The problem ->
Retype the data below in full, keeping every character as it is.

#### Supplied material ####

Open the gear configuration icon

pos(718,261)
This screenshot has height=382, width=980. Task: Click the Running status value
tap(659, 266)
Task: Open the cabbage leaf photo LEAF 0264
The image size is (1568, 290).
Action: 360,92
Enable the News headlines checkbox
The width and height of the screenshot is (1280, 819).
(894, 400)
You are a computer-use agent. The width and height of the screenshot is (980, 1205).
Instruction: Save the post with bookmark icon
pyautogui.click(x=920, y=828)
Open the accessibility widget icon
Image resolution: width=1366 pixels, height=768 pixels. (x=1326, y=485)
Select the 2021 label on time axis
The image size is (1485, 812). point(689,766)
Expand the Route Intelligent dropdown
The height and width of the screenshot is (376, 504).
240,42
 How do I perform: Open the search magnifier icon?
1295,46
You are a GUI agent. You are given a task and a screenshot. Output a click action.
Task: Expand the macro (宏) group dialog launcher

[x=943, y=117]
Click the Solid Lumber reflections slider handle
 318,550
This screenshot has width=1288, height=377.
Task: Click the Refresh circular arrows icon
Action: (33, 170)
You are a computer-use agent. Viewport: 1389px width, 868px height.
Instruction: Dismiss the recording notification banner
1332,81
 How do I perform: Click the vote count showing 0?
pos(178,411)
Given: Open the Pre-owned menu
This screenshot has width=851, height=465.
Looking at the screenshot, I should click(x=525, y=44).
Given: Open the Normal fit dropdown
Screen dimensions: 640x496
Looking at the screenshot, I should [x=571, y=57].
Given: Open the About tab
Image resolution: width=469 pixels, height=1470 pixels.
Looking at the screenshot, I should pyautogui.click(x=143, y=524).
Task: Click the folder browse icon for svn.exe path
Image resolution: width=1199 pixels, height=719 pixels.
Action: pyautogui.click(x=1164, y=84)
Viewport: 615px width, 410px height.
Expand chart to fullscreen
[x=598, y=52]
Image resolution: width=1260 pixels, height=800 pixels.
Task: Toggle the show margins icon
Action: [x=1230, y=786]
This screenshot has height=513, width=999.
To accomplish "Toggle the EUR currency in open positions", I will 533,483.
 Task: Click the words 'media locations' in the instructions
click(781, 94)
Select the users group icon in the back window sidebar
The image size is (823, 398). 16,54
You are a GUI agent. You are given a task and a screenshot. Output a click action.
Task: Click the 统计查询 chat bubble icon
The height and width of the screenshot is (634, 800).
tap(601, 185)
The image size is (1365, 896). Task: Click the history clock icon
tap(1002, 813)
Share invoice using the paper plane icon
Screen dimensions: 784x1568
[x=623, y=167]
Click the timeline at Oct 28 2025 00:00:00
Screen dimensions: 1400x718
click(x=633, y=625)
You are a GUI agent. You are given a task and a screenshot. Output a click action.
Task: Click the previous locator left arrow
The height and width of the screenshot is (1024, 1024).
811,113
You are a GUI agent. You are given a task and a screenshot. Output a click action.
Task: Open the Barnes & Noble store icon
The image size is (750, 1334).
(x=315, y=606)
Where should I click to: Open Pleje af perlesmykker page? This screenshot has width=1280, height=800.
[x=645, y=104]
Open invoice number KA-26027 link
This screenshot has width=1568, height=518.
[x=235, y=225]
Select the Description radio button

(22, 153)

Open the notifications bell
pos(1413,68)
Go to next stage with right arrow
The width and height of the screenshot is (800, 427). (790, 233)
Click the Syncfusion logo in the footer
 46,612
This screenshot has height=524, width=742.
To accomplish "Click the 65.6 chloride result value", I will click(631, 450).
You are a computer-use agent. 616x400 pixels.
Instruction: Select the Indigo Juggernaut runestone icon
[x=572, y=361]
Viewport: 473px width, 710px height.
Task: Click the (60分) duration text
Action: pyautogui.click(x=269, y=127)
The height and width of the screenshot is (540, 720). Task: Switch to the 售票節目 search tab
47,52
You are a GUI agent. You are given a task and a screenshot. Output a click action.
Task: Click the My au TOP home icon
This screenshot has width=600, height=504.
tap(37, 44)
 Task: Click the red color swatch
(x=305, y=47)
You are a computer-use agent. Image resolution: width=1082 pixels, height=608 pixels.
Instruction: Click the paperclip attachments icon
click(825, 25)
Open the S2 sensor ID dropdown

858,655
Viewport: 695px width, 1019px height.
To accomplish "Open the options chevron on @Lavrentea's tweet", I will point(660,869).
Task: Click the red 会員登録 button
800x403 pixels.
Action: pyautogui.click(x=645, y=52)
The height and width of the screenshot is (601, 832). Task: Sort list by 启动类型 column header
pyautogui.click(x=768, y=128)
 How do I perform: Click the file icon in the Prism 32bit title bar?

####

Your solution ->
Open the gear configuration icon

pos(718,261)
This screenshot has height=382, width=980. Task: Click the Running status value
tap(659, 266)
Task: Open the cabbage leaf photo LEAF 0264
The image size is (1568, 290).
Action: 360,92
Enable the News headlines checkbox
The width and height of the screenshot is (1280, 819).
(894, 400)
You are a computer-use agent. The width and height of the screenshot is (980, 1205).
Instruction: Save the post with bookmark icon
pyautogui.click(x=920, y=828)
Open the accessibility widget icon
Image resolution: width=1366 pixels, height=768 pixels. (x=1326, y=485)
Select the 2021 label on time axis
The image size is (1485, 812). point(689,766)
Expand the Route Intelligent dropdown
The height and width of the screenshot is (376, 504).
240,42
 How do I perform: Open the search magnifier icon?
1295,46
You are a GUI agent. You are given a task and a screenshot. Output a click action.
Task: Expand the macro (宏) group dialog launcher

[x=943, y=117]
Click the Solid Lumber reflections slider handle
 318,550
This screenshot has width=1288, height=377.
Task: Click the Refresh circular arrows icon
Action: (33, 170)
You are a computer-use agent. Viewport: 1389px width, 868px height.
Instruction: Dismiss the recording notification banner
1332,81
 How do I perform: Click the vote count showing 0?
pos(178,411)
Given: Open the Pre-owned menu
This screenshot has width=851, height=465.
Looking at the screenshot, I should click(x=525, y=44).
Given: Open the Normal fit dropdown
Screen dimensions: 640x496
Looking at the screenshot, I should [x=571, y=57].
Given: Open the About tab
Image resolution: width=469 pixels, height=1470 pixels.
Looking at the screenshot, I should pyautogui.click(x=143, y=524).
Task: Click the folder browse icon for svn.exe path
Image resolution: width=1199 pixels, height=719 pixels.
Action: pyautogui.click(x=1164, y=84)
Viewport: 615px width, 410px height.
Expand chart to fullscreen
[x=598, y=52]
Image resolution: width=1260 pixels, height=800 pixels.
Task: Toggle the show margins icon
Action: [x=1230, y=786]
This screenshot has height=513, width=999.
To accomplish "Toggle the EUR currency in open positions", I will 533,483.
 Task: Click the words 'media locations' in the instructions
click(781, 94)
Select the users group icon in the back window sidebar
The image size is (823, 398). 16,54
You are a GUI agent. You are given a task and a screenshot. Output a click action.
Task: Click the 统计查询 chat bubble icon
The height and width of the screenshot is (634, 800).
tap(601, 185)
The image size is (1365, 896). Task: Click the history clock icon
tap(1002, 813)
Share invoice using the paper plane icon
Screen dimensions: 784x1568
[x=623, y=167]
Click the timeline at Oct 28 2025 00:00:00
Screen dimensions: 1400x718
click(x=633, y=625)
You are a GUI agent. You are given a task and a screenshot. Output a click action.
Task: Click the previous locator left arrow
The height and width of the screenshot is (1024, 1024).
811,113
You are a GUI agent. You are given a task and a screenshot. Output a click action.
Task: Open the Barnes & Noble store icon
The image size is (750, 1334).
(x=315, y=606)
Where should I click to: Open Pleje af perlesmykker page? This screenshot has width=1280, height=800.
[x=645, y=104]
Open invoice number KA-26027 link
This screenshot has width=1568, height=518.
[x=235, y=225]
Select the Description radio button

(22, 153)

Open the notifications bell
pos(1413,68)
Go to next stage with right arrow
The width and height of the screenshot is (800, 427). (790, 233)
Click the Syncfusion logo in the footer
 46,612
This screenshot has height=524, width=742.
To accomplish "Click the 65.6 chloride result value", I will click(631, 450).
You are a computer-use agent. 616x400 pixels.
Instruction: Select the Indigo Juggernaut runestone icon
[x=572, y=361]
Viewport: 473px width, 710px height.
Task: Click the (60分) duration text
Action: pyautogui.click(x=269, y=127)
The height and width of the screenshot is (540, 720). Task: Switch to the 售票節目 search tab
47,52
You are a GUI agent. You are given a task and a screenshot. Output a click action.
Task: Click the My au TOP home icon
This screenshot has width=600, height=504.
tap(37, 44)
 Task: Click the red color swatch
(x=305, y=47)
You are a computer-use agent. Image resolution: width=1082 pixels, height=608 pixels.
Instruction: Click the paperclip attachments icon
click(825, 25)
Open the S2 sensor ID dropdown

858,655
Viewport: 695px width, 1019px height.
To accomplish "Open the options chevron on @Lavrentea's tweet", I will point(660,869).
Task: Click the red 会員登録 button
800x403 pixels.
Action: pyautogui.click(x=645, y=52)
The height and width of the screenshot is (601, 832). Task: Sort list by 启动类型 column header
pyautogui.click(x=768, y=128)
 How do I perform: Click the file icon in the Prism 32bit title bar?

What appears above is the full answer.